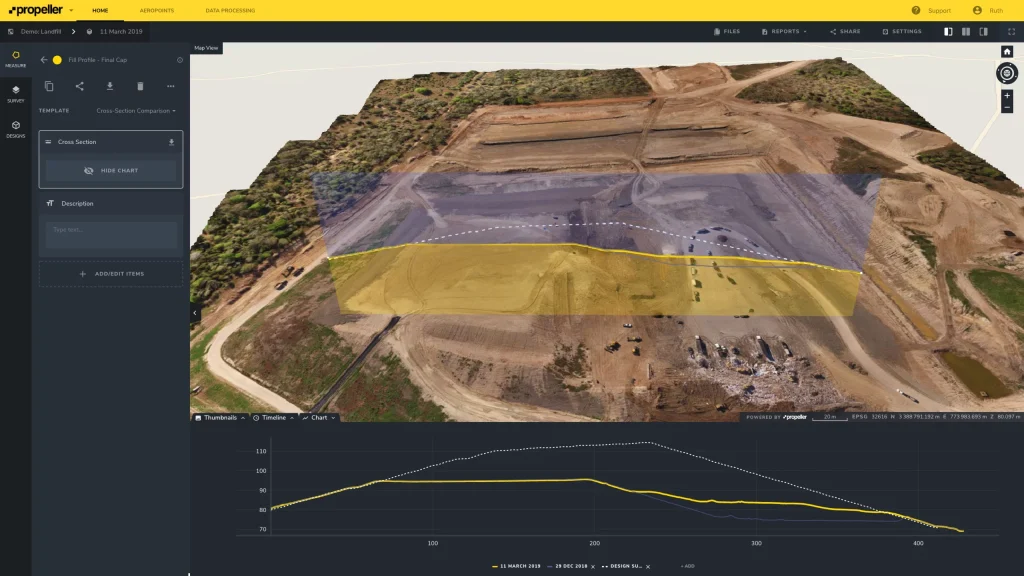Open the Designs panel in the sidebar
Image resolution: width=1024 pixels, height=576 pixels.
[16, 129]
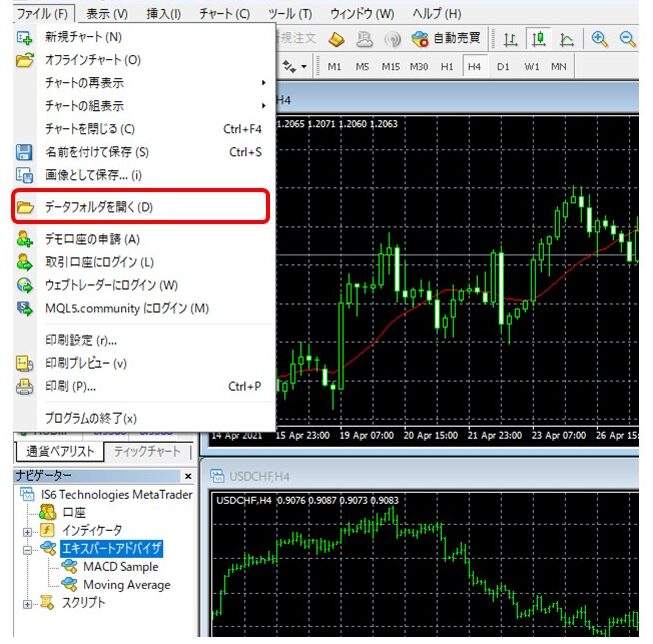Select the H4 timeframe button
The width and height of the screenshot is (653, 644).
coord(474,67)
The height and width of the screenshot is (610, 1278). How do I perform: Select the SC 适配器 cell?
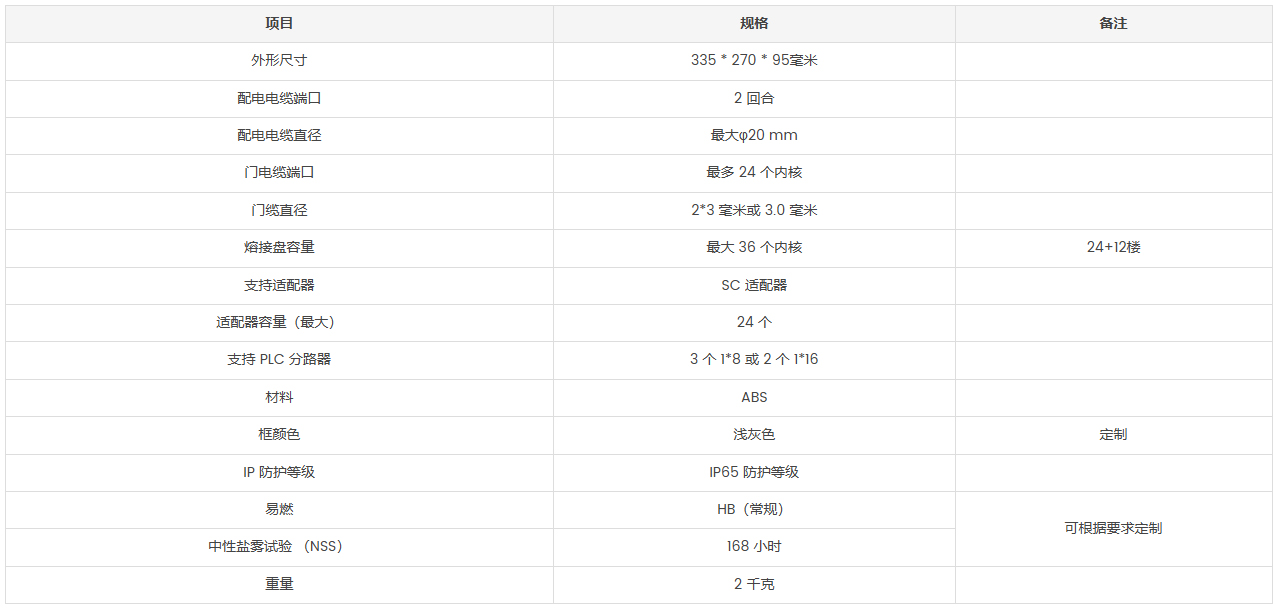[x=754, y=285]
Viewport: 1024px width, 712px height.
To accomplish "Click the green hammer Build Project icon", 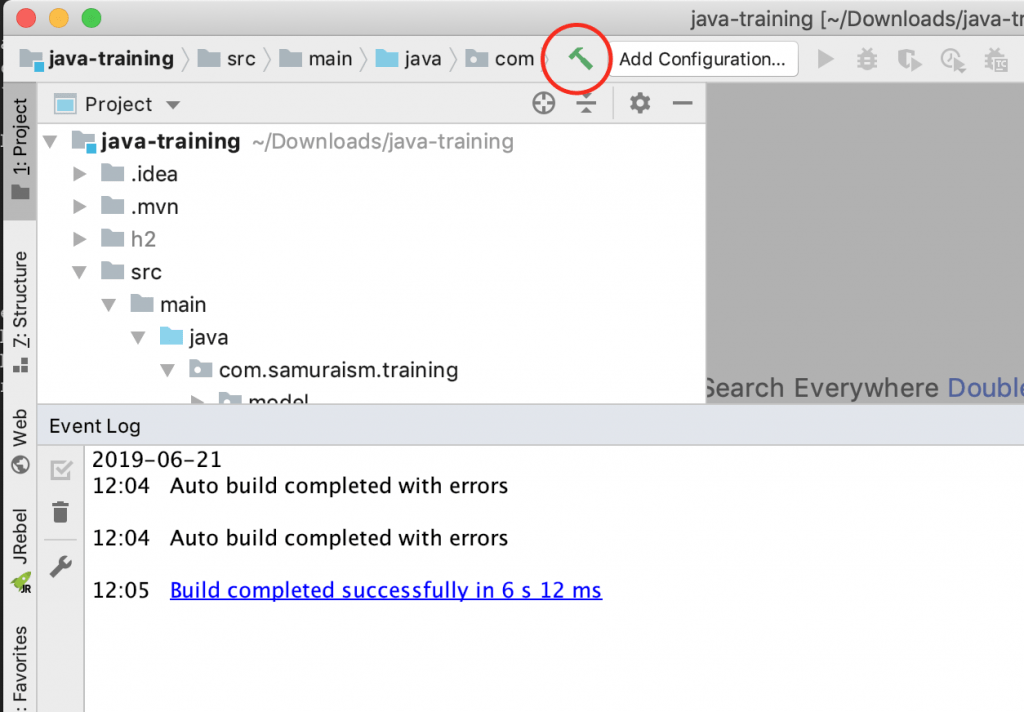I will pyautogui.click(x=581, y=59).
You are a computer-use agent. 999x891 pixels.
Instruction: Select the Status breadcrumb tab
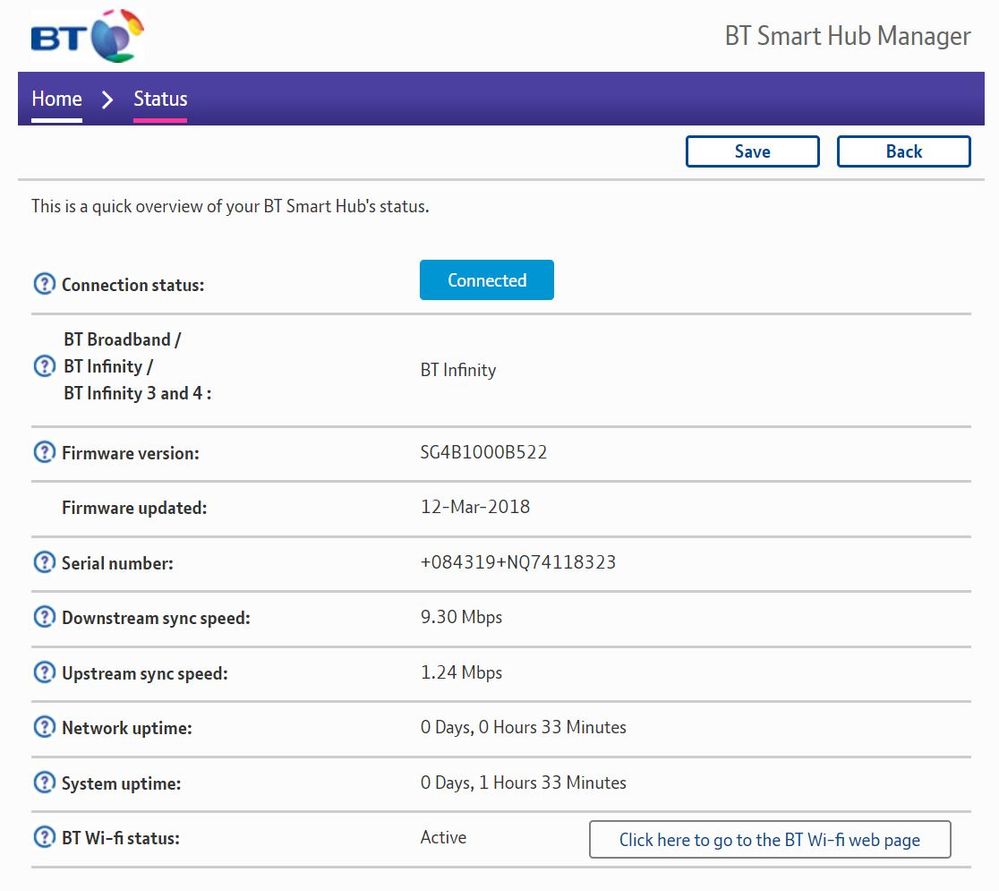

What you are asked to do: Only the lines from the line containing "You are a computer-use agent. 999x891 pixels." through the end of the material should be retyped, exactly and in full, with no pictures.

Exercise response:
You are a computer-use agent. 999x891 pixels.
Instruction: Select the Status breadcrumb tab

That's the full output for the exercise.